Text for video abstract of 'Tinnitus: at a crossroad between phantom perception and sleep'
Hello, welcome to this video abstract of the review article titled ‘Tinnitus: at a crossroad between phantom perception and sleep’ published in Brain Communications. My name is Linus Milinski, and I am first author of the article. In this work we bring together recent developments in the fields of tinnitus and sleep research and, in conclusion, propose a new perspective on the interaction between auditory phantom percepts and natural brain state dynamics.
Subjective tinnitus is the perception of a constant phantom sound generated by the brain. Often this comes in form of a persistent ringing or hissing percept. To give you an impression, here is a brief audio clip of what tinnitus can sound like. Please be aware that the audio clip may be unpleasant or triggering for people who have tinnitus. [tinnitus sample is played] Tinnitus affects about 15% of the world population and can be a debilitating condition that is associated with sleep problems depression, and anxiety.
While the cause of tinnitus is not always known in individual cases, the most common triggers are considered to be intense noise exposure such as in a live concert or any form of hearing loss.
Most often, tinnitus is associated with some form of hyperexcitability or spontaneous hyperactivity in multiple brain regions. And while the auditory system is often strongly involved in producing this aberrant activity, we know now that actually many brain areas show altered activity in tinnitus. This image on the left shows only a subset of regions affected. It has been suggested that it is this global representation of tinnitus in the brain that makes it such a salient percept and debilitating condition.

_ _ _ _ _

[Activities]
1. According to the video abstract on tinnitus and sleep, what share of the world population does tinnitus affect?
2. Continue the tinnitus video abstract from its last sentence.

[Stored data]
_ _ _ _ _

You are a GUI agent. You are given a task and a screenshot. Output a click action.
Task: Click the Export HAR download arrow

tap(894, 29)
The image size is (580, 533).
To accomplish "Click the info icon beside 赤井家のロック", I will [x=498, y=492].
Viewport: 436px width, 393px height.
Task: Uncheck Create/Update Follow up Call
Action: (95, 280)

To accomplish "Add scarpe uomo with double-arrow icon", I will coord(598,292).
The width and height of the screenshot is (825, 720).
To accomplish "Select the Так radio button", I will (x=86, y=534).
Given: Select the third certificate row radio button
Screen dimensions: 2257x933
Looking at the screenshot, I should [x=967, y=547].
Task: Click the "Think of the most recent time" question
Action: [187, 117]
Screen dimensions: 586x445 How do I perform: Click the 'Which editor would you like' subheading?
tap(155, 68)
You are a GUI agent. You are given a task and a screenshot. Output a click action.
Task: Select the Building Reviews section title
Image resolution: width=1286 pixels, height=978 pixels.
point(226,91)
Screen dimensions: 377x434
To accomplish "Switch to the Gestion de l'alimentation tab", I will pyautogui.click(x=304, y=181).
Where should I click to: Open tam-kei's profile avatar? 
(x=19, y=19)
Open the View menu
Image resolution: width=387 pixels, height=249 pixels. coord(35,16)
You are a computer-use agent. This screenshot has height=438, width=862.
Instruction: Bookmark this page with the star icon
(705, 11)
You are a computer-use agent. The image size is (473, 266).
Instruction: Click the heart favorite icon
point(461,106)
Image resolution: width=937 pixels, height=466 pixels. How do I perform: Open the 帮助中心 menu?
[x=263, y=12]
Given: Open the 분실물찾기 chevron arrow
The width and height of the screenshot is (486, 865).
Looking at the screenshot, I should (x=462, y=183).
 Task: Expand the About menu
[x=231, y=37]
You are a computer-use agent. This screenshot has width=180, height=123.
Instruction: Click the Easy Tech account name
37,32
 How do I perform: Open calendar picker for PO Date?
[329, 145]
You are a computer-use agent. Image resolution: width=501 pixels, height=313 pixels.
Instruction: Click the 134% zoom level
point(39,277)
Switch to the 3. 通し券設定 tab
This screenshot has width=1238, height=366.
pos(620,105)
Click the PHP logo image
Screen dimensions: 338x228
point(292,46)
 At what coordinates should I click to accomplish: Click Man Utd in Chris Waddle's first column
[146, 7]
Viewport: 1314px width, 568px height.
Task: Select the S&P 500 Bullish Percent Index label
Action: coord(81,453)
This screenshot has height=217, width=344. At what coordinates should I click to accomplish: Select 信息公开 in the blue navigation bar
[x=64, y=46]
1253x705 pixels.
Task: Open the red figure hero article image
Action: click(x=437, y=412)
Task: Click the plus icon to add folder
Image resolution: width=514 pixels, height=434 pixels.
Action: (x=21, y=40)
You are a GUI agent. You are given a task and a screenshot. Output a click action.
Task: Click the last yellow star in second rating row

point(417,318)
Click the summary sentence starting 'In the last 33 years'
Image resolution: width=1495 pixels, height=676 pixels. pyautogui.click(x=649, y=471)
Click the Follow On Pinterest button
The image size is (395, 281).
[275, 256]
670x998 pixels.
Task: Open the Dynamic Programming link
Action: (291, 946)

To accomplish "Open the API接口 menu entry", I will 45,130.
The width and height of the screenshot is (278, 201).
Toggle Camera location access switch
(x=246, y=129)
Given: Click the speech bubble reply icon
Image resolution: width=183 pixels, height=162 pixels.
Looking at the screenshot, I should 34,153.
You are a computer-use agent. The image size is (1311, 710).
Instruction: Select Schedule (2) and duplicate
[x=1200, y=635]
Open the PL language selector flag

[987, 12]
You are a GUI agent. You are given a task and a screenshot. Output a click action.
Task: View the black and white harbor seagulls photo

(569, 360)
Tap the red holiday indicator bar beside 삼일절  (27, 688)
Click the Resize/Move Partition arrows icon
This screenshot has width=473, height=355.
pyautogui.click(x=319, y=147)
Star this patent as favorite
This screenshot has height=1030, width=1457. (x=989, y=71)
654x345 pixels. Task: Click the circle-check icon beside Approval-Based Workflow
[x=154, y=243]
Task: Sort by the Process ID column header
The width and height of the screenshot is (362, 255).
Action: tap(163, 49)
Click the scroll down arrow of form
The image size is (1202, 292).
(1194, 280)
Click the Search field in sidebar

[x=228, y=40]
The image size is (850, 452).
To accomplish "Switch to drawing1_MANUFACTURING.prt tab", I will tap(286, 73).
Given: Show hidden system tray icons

_ _ _ _ _

[Exercise answers]
1. About 15% of the world population.

2.
[Slide 4 (panel titled ‘Sleep’ appears)]
However, there is another situation where the brain shows rather widespread alteration of spontaneous activity. And this is during sleep. In particular during NREM sleep, the state we spend most time in while we are sleeping, the brain produces this very stereotypical, slow, oscillating activity, that spreads across the cortex. Importantly, this slow-wave activity is present across many regions involved in tinnitus. This spatial overlap between tinnitus activity and sleep oscillatory activity has important implications.
[Slide 5 (brain cartoon on the right changes)]
First, it could explain why interrupted sleep is such a common symptom in tinnitus patients. While a normal brain is able to express widespread sleep-like activity, a tinnitus brain might show these persistent hotspots of aberrant activity. The intense interconnectivity of the cortex could then lead to a widespread effect of this hot spot on brain wide activity and also to an interference with sleep in a substantial manner.
[Slide 6 (brain cartoon displays ‘Zzzz…’)]
On the other hand, if the sleep drive is very high, for example after a period of extended wakefulness, there is evidence to suggest that aberrant activity could be, to a degree, suppressed.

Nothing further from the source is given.